Sweden / 2½ minutes / color / David Sandberg Dir & Pr & Scr & Cine: David Sandberg Cast: Lotta Losten.
Many, many years ago I read the complete ghost stories of M.R. James in a single splurge—I was in bed with some minor illness. Aside from scaring myself near-senseless, I learnt something about the art of storytelling: that sometimes less is more. (Nowadays I’d regard that as a cliché, but it was new to me then.) Some of the most effective stories in the collection were among the simplest, tales stripped right down to the bare minimum.
My favorite, which I can still remember clearly to this day (although, oddly, I can’t recall its title), has a man slouching in his comfy armchair and idly stroking his faithful old dog on the floor beside him as he reads.
It’s only after a while that he remembers he doesn’t have a dog any longer—his faithful old chum died a while ago.
And that’s the story. What has the narrator been stroking? is the question James doesn’t need to ask.

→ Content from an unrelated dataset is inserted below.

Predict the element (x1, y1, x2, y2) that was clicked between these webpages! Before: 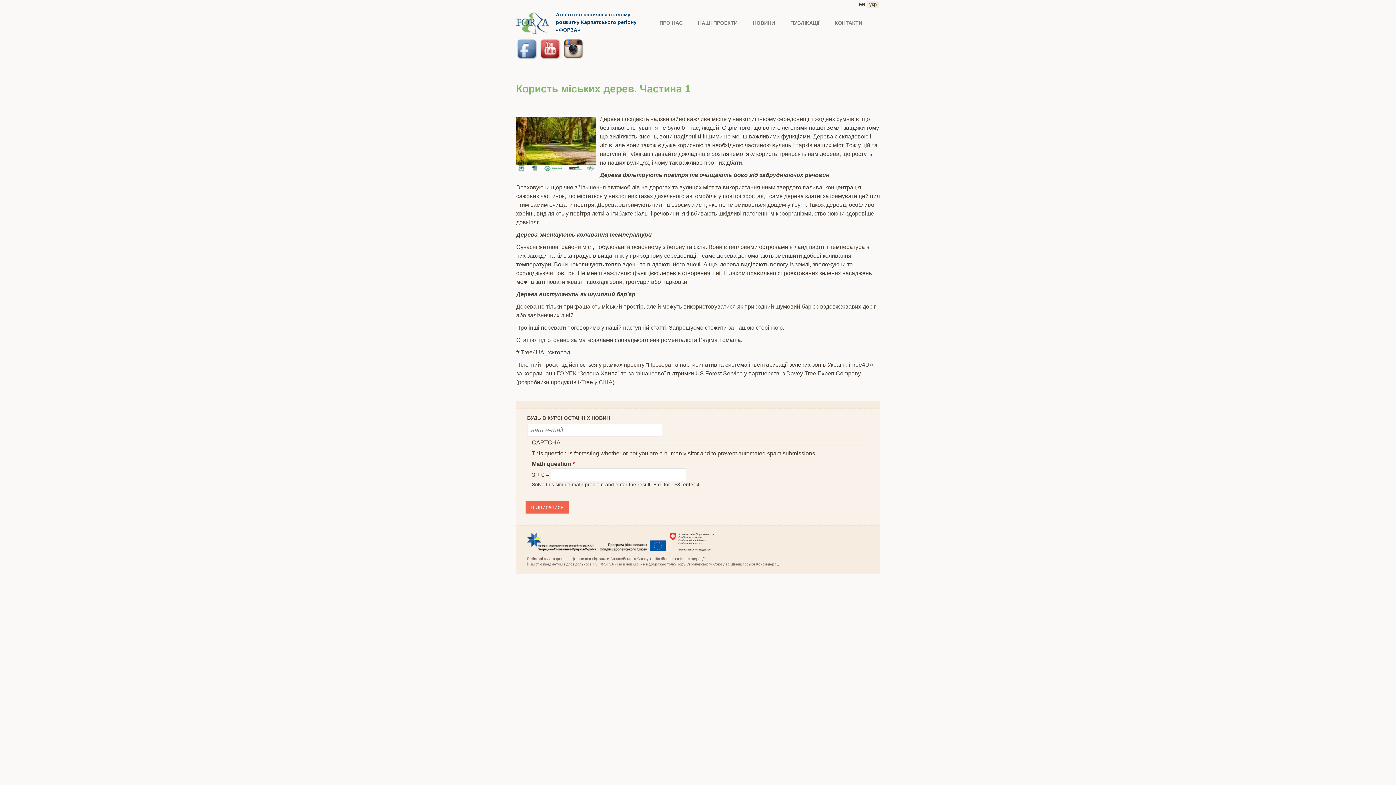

David Sandberg has produced here a ghost story of the same stark simplicity. A woman (Losten) is preparing for bed in her small apartment when she discovers she’s being haunted: in the half light of a darkened corridor she can catch glimpses of the naked figure of, seemingly, an adolescent girl (uncredited). So she tapes the light-switch firmly to the ON position, climbs into bed and tries to get some sleep.
But even pulling the bedclothes over her head can’t save her . . .
And that’s basically all the story there is. Yet this neat little shocker—just a couple of minutes long and completely free of dialogue—succeeded in scaring me more than I can remember being scared by any full-length horror movie. And, lemme assure you, it doesn’t get any less scary with repeated watching! It’s still effective even when you know what’s going to happen.
Lights Out won a 2014 Fright Meter Award, was nominated for an iHorror Award and racked up a colossal number of hits on YouTube. Its fame was sufficient that New Line released a full-length horror movie based on it, again directed by Sandberg (and with Losten in a small role): Lights Out (2016), with Teresa Palmer, Gabriel Bateman, Alexander DiPersia and Billy Burke. I’m told the movie’s extremely good, but I confess I’m in two minds about whether I want to watch it. For me the great strength of this little short is, as I’ve said, its absolute simplicity. Do I really want to see it complexified?